Archbishop Thomas Collins of Toronto is one of nine Church leaders named by the Holy See as “visitors” to Irish dioceses. Along with Cardinal Sean O’Malley of Boston and Archbishop Timothy Dolan of New York, they are charged with reporting on their response to the sexual-abuse scandal. Archbishop Collins will be visiting the Irish Diocese of Cashel.

Register correspondent Steve Weatherbe, who recently interviewed another member of the team, Ottawa Archbishop Terrence Prendergast, spoke with Archbishop Collins by phone on June 11.

What is your assignment?

I think from the very preliminary information, at this very early stage, that we want to look and see what has happened, and what we can learn for the future. I think what usually happens is that, basically, you look at the past, the present and the future: what has happened, what are the reasons for things, what is the effect presently on the Church, its life.

A real point of this would be also to help the Church to advance forward and be spiritually renewed. That would involve some recommendations involving better ways of doing things.

Who will you be meeting and talking to?

I would assume it would be the bishop, the vicar general, the priests, anyone who wishes to talk. I think what usually happens in these visitations is that, first of all, there is a kind of a notification, information, usually a questionnaire. A visit is essential, maybe more than one, and then it is a question of setting up appointments and letting people know that I am there, and seeing key people in the life of the diocese.

Will you be meeting members of the public, victims or their representatives?

I would presume so. I don’t know the exact process. I would assume anyone who wanted to meet with the visitor would do so.

What sort of challenges do you anticipate?

I think the challenge is to try to truly understand the situation and to do it with as much clarity and commitment (as we can) to the goal of helping the Church and helping the people in the diocese and the larger Church. So the key is to truly see what is there, and that is always a difficult thing to do, but to listen attentively and to say what is truly here and be as objective and as fair as possible in trying to see what is the most fruitful path ahead.

What comment do you make when you encounter skepticism from those who might say something like — and I get this phrase from Archbishop Prendergast of Ottawa — ‘this is just more clergy investigating more clergy’?

Well, skepticism and cynicism are there in our world. You can’t do anything about that. All you can do is honestly look into the situation and do the best one can. Some people will never be convinced that you are acting with good motives or intentions. But I often find cynicism is a secure refuge in some ways, but it is not a very life-giving one. And it does not provide, really, a greater insight into the truth. If one assumes the worst of motives, what can one do but try to do one’s best? What with original sin in the world, there are all kinds of failures among all kinds of people. To be cynical is to recognize all that. But that’s not the only reality. It’s there because of human weakness. But it’s not the true reality. Another part of the human condition is people honestly trying to do the right thing. Cynicism doesn’t give you greater light. It might blind a person to people earnestly trying to do the right thing.

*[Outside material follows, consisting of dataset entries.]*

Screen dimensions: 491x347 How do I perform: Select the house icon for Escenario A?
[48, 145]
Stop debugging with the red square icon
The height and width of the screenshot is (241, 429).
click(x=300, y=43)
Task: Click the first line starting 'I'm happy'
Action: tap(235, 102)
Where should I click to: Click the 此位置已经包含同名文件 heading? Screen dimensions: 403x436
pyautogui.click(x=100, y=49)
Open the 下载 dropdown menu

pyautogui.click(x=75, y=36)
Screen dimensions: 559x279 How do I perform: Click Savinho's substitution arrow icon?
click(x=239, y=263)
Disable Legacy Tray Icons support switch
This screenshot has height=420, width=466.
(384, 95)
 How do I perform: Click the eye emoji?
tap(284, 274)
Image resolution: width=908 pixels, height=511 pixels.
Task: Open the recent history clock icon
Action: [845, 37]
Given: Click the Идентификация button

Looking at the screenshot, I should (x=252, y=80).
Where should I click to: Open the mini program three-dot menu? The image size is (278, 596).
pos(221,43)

Why do you think you were chosen?

I don’t have a real idea of that, but you have [Bishops] Murphy, O’Connor, Dolan, Prendergast, O’Malley and Collins, it seems they have chosen bishops who have experience in the Church but who are Irish in background but who are not from Ireland but are from the diaspora.

How far are you from your Irish roots?

Well, I’ve only visited Ireland once, and that was in 2008. I went to Drogheda; I took a bus. I still apparently have relatives there. It was 1827 when my family came out from there.

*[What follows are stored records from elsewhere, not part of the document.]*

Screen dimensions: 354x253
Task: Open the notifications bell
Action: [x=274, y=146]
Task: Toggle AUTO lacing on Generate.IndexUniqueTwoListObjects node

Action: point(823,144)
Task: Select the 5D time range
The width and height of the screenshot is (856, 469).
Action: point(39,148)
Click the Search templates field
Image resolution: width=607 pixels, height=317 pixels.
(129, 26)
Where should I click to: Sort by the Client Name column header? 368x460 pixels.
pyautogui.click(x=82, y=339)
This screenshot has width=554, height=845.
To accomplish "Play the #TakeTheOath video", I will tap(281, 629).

I don’t know if you’ve seen the Timemagazine cover story “Why Being Pope Means Never Having to Say You’re Sorry.”

I saw the cover, but I didn’t read the story.

It turned you off?

Well, I mean, I don’t know why! These attacks on the Pope are just very, very unfair. He is really diligently, clearly, earnestly trying to be sure that any problems that have arisen, any problems within the priesthood — that they are dealt with clearly and effectively. He’s led the way. He’s just extraordinary. The Pope is the head of the Church, so people want to criticize him. Pope Benedict is just exceptional and utterly committed to ensuring the priesthood is what it should be when people are very negative. The priests are called to holiness. That is the standard. That is what the Holy Father is presenting that priests should be. And when in the course of time, through all kinds of human weakness, that is not what people have found, and priests have done things that have caused terrible suffering, then this must be addressed. And this is what the Holy Father is doing.

Steve Weatherbe writes from Victoria, British Columbia.